There also is no agreement among states, meaning even in the few states that bar it, offenders can simply cross state lines.
The Protecting Kids from Creeps Act (HR 9131) would require surrogacy agencies to conduct criminal background checks and impose significant penalties — up to 10 years for negligence and 20 years for willful violations — along with loss of federal funding for non-compliant agencies.
The impetus for the legislation stemmed from a Pennsylvania case when a Tier 1 registered sex offender, a former teacher arrested in 2016 for soliciting a 16-year-old student with over 12,000 explicit text messages, obtained a baby through surrogacy with his husband.
The agency performed no background check, and the offender did not disclose his sex offender status. The couple later posted a GoFundMe without disclosing his criminal history.
“What this legislation does, the Protecting Kids from Creeps act, it compels surrogate agencies to increase screening standards and protect children from these pedophiles and these predators,” Mr. Perry said.
“It imposes civil and criminal penalties on the agencies themselves and the people that operate them as well as the pedophile who has tried to obtain a child through surrogacy.”
Mr. Perry also introduced the Preventing International Surrogacy Exploitation Act (HR 9132), which addresses what Mr. Perry called “birth tourism,” primarily involving wealthy foreign nationals — particularly from China — using U.S. surrogacy agencies to obtain citizenship through American-citizen children.
The bill would ban international commercial surrogacy while exempting couples where at least one partner is a U.S. citizen or legal permanent resident.
“What provoked this legislation? We have learned through many testimonies that surrogacy process is being exploited by wealthy foreigners who then get the benefit of an American citizen that can later provide dual citizenship for the foreign parent,” Mr. Perry said.

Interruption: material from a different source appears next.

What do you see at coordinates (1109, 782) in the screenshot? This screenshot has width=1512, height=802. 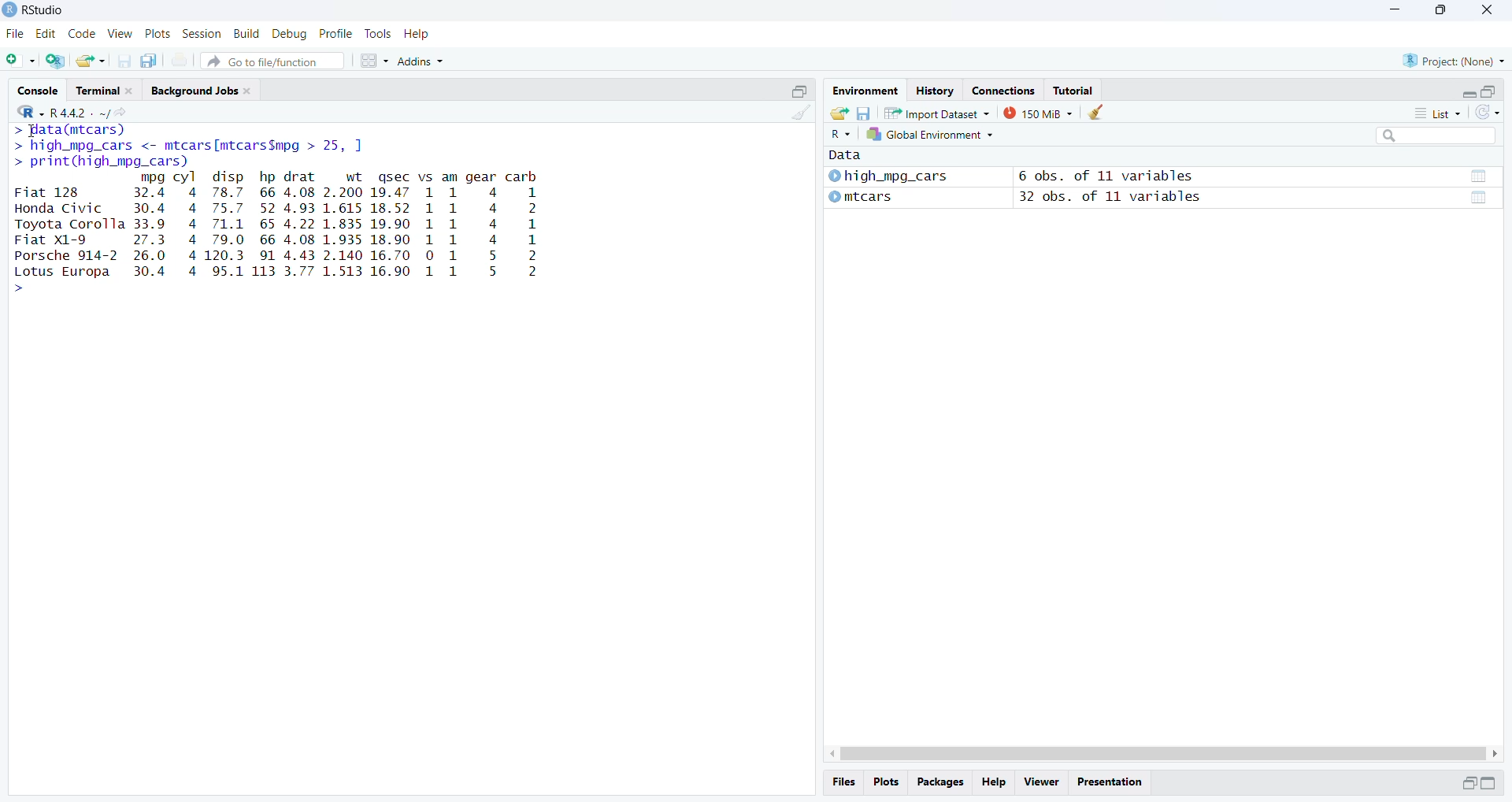 I see `Presentation` at bounding box center [1109, 782].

“But it’s worse than that. There’s a Chinese billionaire who had 20 children through a U.S.-based surrogacy in the last couple years.”
One man, who calls himself “China’s first father,” reportedly has over 100 U.S.-born children, he added.
Another executive allegedly used American egg donors to conceive girls he intended to marry off to powerful men. A California agency owner described filling an order for yet another client seeking 100 children, who had the babies raised entirely by nannies without ever meeting them.
Both pieces of legislation had about 12 co-sponsors after each was initially introduced on Thursday. Mr. Perry expects to garner more, as his bill circulates around the Republican conference.
Mr. Perry introduced this bill around the same time the Supreme Court is about to decide on President Trump’s birthright citizenship case, but said his reason for the legislation has nothing to do with the court case.
Mr. Trump previously told The Washington Times he expects the high court to rule against his executive order, which restricts children born here to both migrants and temporary legal visitors, would be “a disaster economically for our country.”
“You’ll have 25% of the people coming into our country coming in through birthright citizenship, and we won’t have any control. This decision by the Supreme Court is a very big one. They’ll probably rule against me because they seem to like doing that,” the president said.
The president said that the amendment, crafted and ratified after the Civil War, was “about the babies of slaves” and never envisioned “Chinese billionaires” coming to the U.S. to give birth.
He said the U.S. is “a laughingstock” for its generous policy.